An interval fund is a type of closed-end fund with shares that do not trade on the secondary market. Instead the fund periodically offers to buy back a percentage of outstanding shares at net asset value (NAV).
The rules for interval funds, along with the types of assets held, make this investment largely illiquid compared with other funds. High yields are the main reason investors are attracted to interval funds. Here is a closer look at these investments.
Buying Is Easy But Expensive
Interval fund shares are usually offered for sale daily by the fund at the current net asset value. Depending on the fund and its guidelines, shares may be restricted to accredited investors but most interval funds are available to anyone.
Limited Selling Opportunities
By rule, interval funds periodically offer to repurchase shares of the fund at the stated NAV. The repurchase period can be every 3, 6 or 12 months. Most funds offer to repurchase quarterly.
The repurchase announcement will specify a date by which you must accept the repurchase offer and the percentage of all outstanding shares the fund will buy – usually 5% and sometimes up to 25%. Since repurchase is done on a pro rata basis, there is no guarantee you can redeem the number of shares you want during a given redemption.

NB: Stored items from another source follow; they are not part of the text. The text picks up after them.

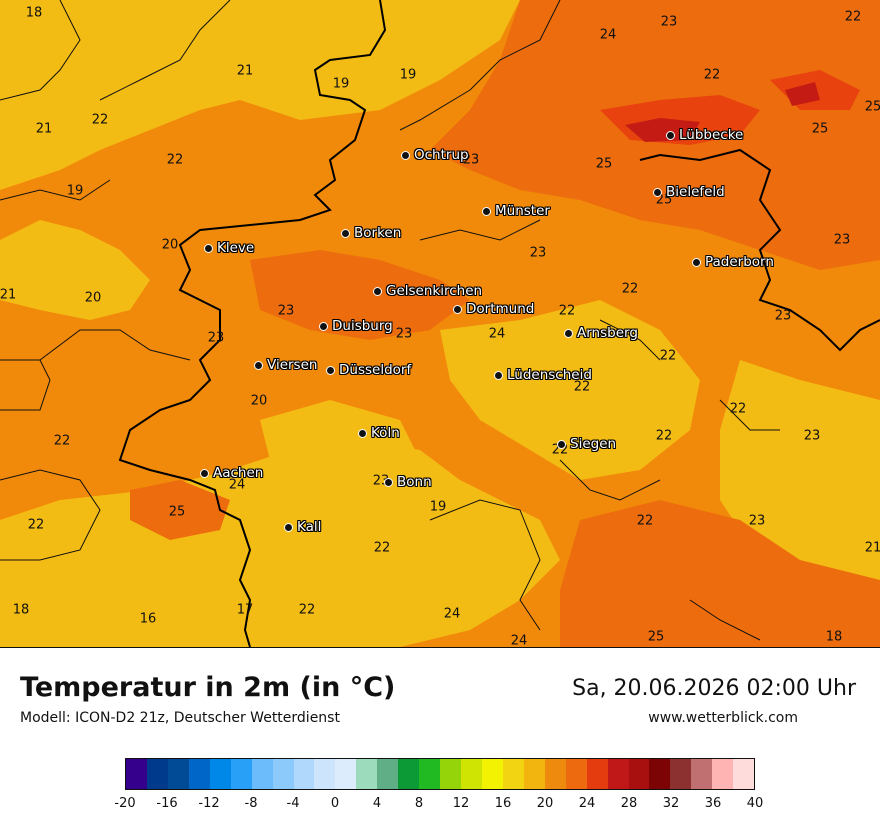 Image resolution: width=880 pixels, height=830 pixels. What do you see at coordinates (180, 510) in the screenshot?
I see `zone-24-aachen` at bounding box center [180, 510]. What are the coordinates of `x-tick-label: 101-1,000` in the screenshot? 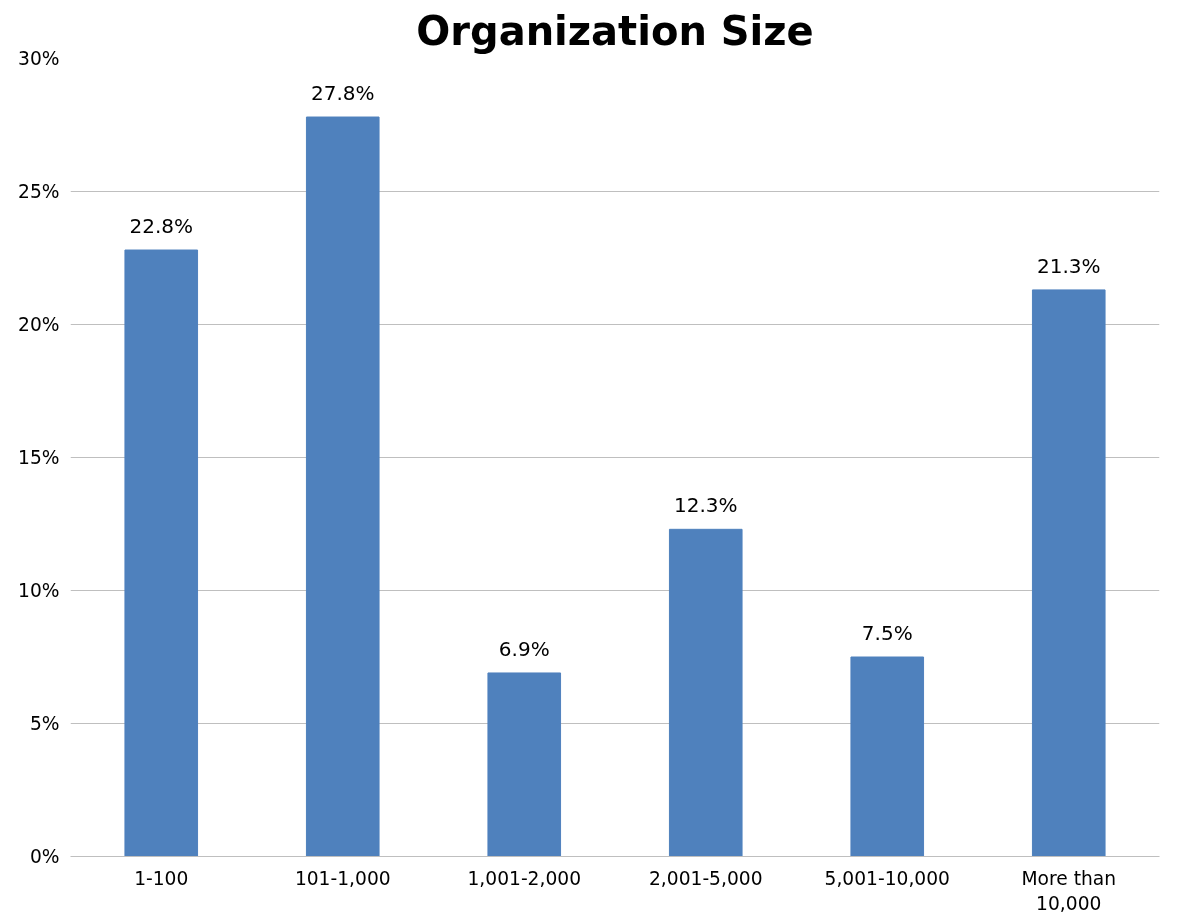 It's located at (342, 878).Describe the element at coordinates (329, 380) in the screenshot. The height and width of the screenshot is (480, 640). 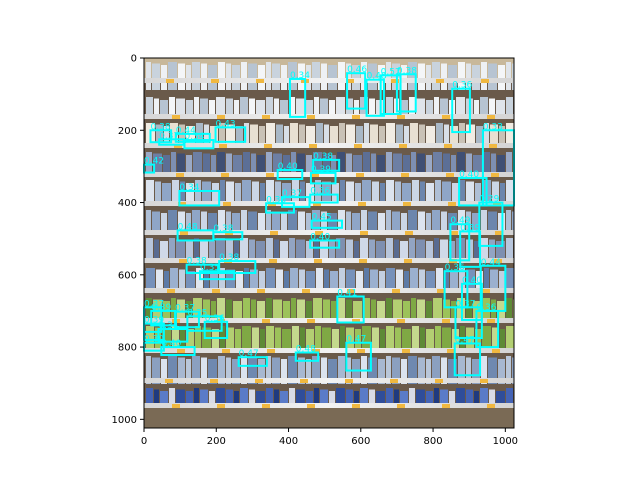
I see `shelf-edge` at that location.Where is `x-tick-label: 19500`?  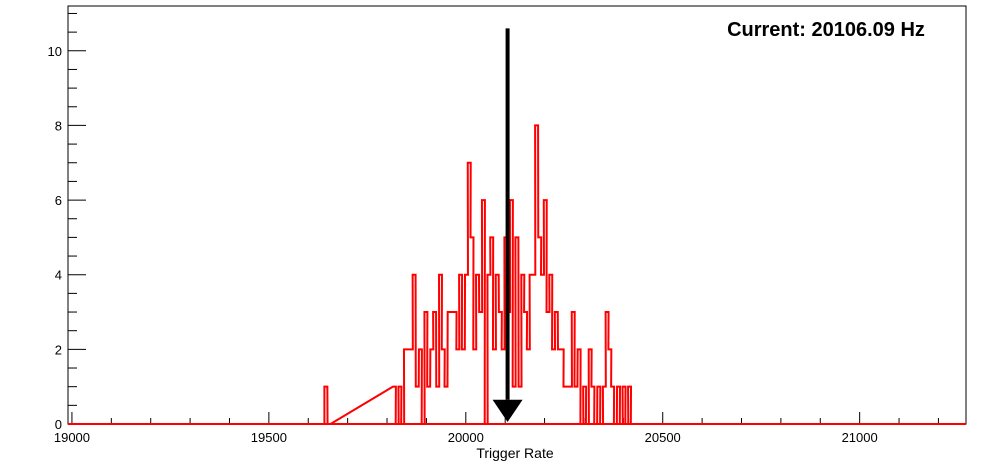 x-tick-label: 19500 is located at coordinates (269, 438).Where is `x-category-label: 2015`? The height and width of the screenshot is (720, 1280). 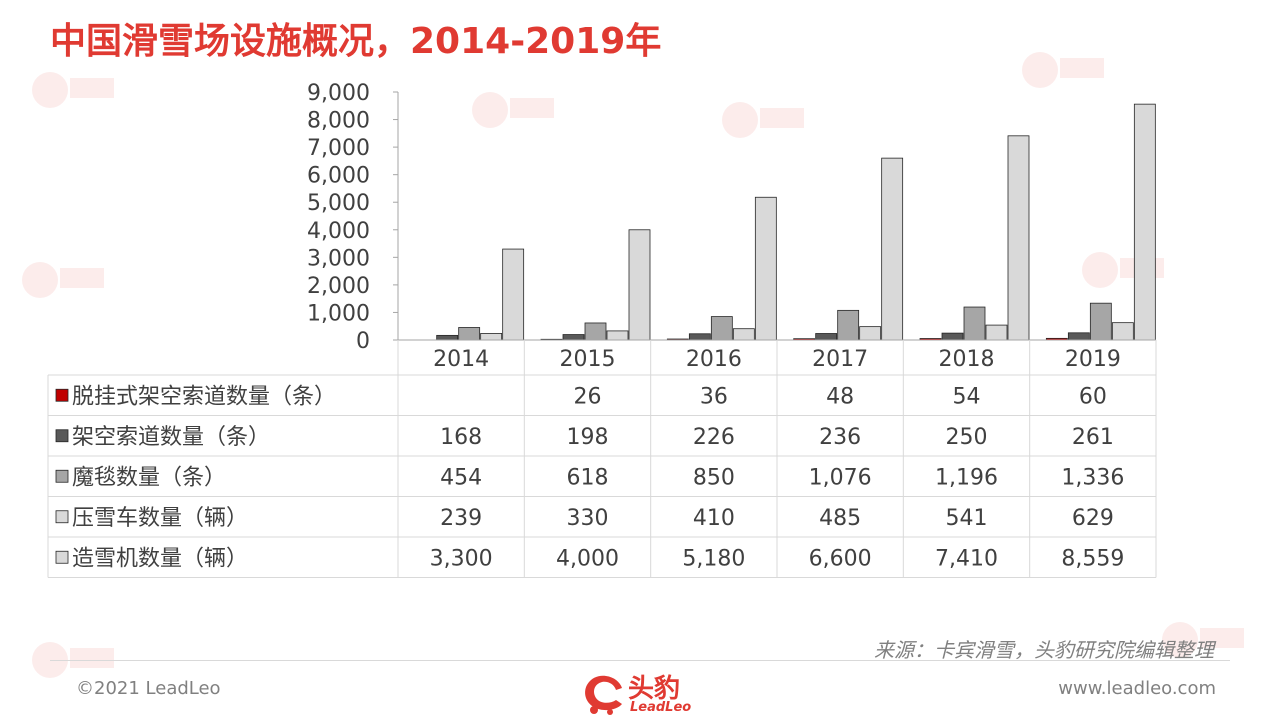 x-category-label: 2015 is located at coordinates (588, 360).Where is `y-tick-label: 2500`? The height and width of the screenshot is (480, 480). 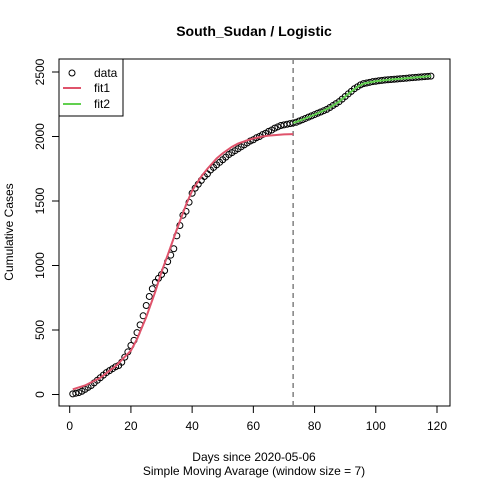
y-tick-label: 2500 is located at coordinates (40, 72).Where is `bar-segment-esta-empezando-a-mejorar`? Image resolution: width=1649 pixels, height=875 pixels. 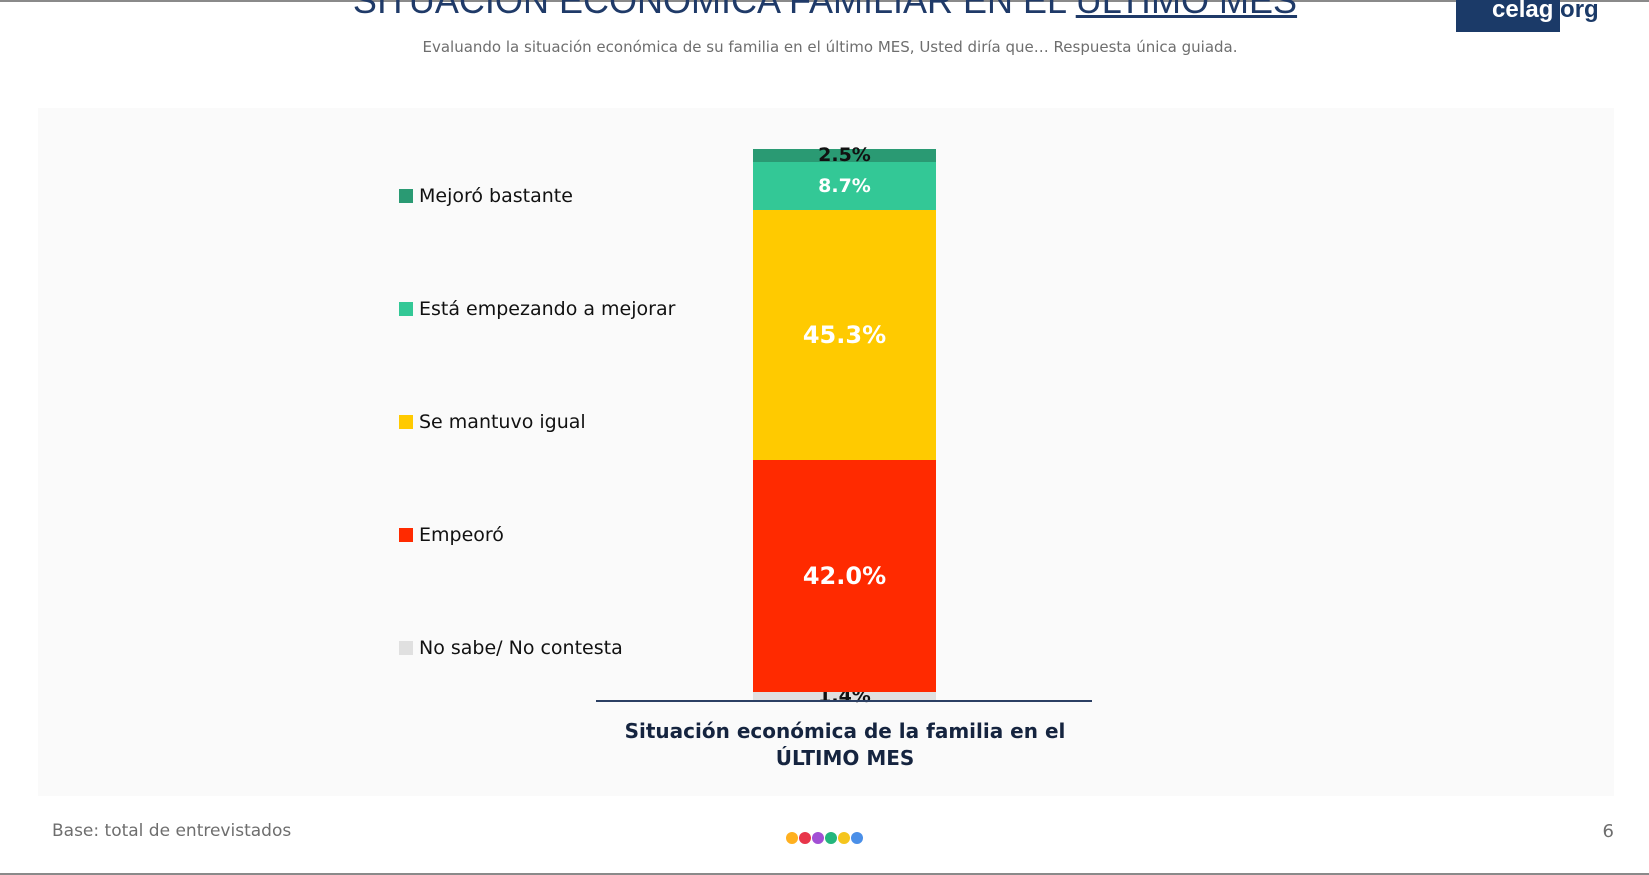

Because of these restricted selling opportunities, an interval fund should be considered a long-term, mostly illiquid investment. (See 4 Benefits of Holding Stocks for the Long Term.)
Yields Are High...
The ability to invest in alternative types of assets, such as commercial real estate, consumer loans, debt and other illiquids, also helps increase interval fund yields.
...And So Are Fees
Overall fees for interval funds tend to be much higher than those for open-end mutual funds. One fund starts with a 5.75% sales charge, has a management fee of up to 2.45%, a 0.25% servicing fee and as much as 0.75% in operating expenses.
Not counting the sales charge, annual expenses for this fund could be as much as 3.45%. Annual returns can and do exceed fees, but investors need to know that the bar is often high.
The New Commercial Real Estate Funds
One alternative investment class recently made available through interval funds, commercial real estate, deserves special mention. As opposed to REITs, which invest in property pools and trade like stocks, interval funds invest directly in the properties themselves.
While the return on commercial real estate (6.93%, the National Council of Real Estate Investment Fiduciaries reports) has been almost identical to the return on the S&P 500 stock index ( 6.95%), interval funds are less volatile than REITs, which are subject to the trading whims of the market. That’s partly because real estate based interval funds rely more on steady rental income than on capital appreciation.
Pros and Cons of Interval Funds
In deciding whether these investments belong in your portfolio, you may want to consider this list of pros and cons.
- Returns on interval funds are significantly higher than those of open-end mutual funds.
- The illiquid, long-term structure of interval funds helps restrict normal investor “buy high/sell low” behavior.
- Interval funds provide retail investors with access to institutional-grade alternative investments with relatively low minimums.
- Funds often less volatile and market reactive since investments are not tied to equities.
- Interval funds are essentially illiquid, especially compared to open-end mutual funds.
- Since repurchase is done on a pro rata basis, there is no guarantee you can redeem all of your shares during a redemption window.
- Although yields are higher, so are fees – much more so than with open-end mutual funds.
- The minimum investment, which is low by private equity standards, is still high when compared to the minimum for open-end mutual funds.
- There is both a transparency and conflict-of-interest issue if the portfolio manager is allowed to invest in other funds of the fund sponsor.
The Bottom Line
The main advantage of interval funds is that they offer yields that are higher than most other mutual fund options. The two main disadvantages are higher fees and illiquidity. As noted above, illiquidity can be a positive if it forces you to keep an investment long term.
Before investing in an interval fund you should consider what portion of your portfolio could tolerate the long-term commitment required for this type of vehicle. You should also carefully research any interval funds that interest you to make sure the fees are not likely to eat up any yield advantage.
Finally, you should consult with a trusted financial advisor to make sure you have not overlooked potential traps and that an interval fund makes sense for you.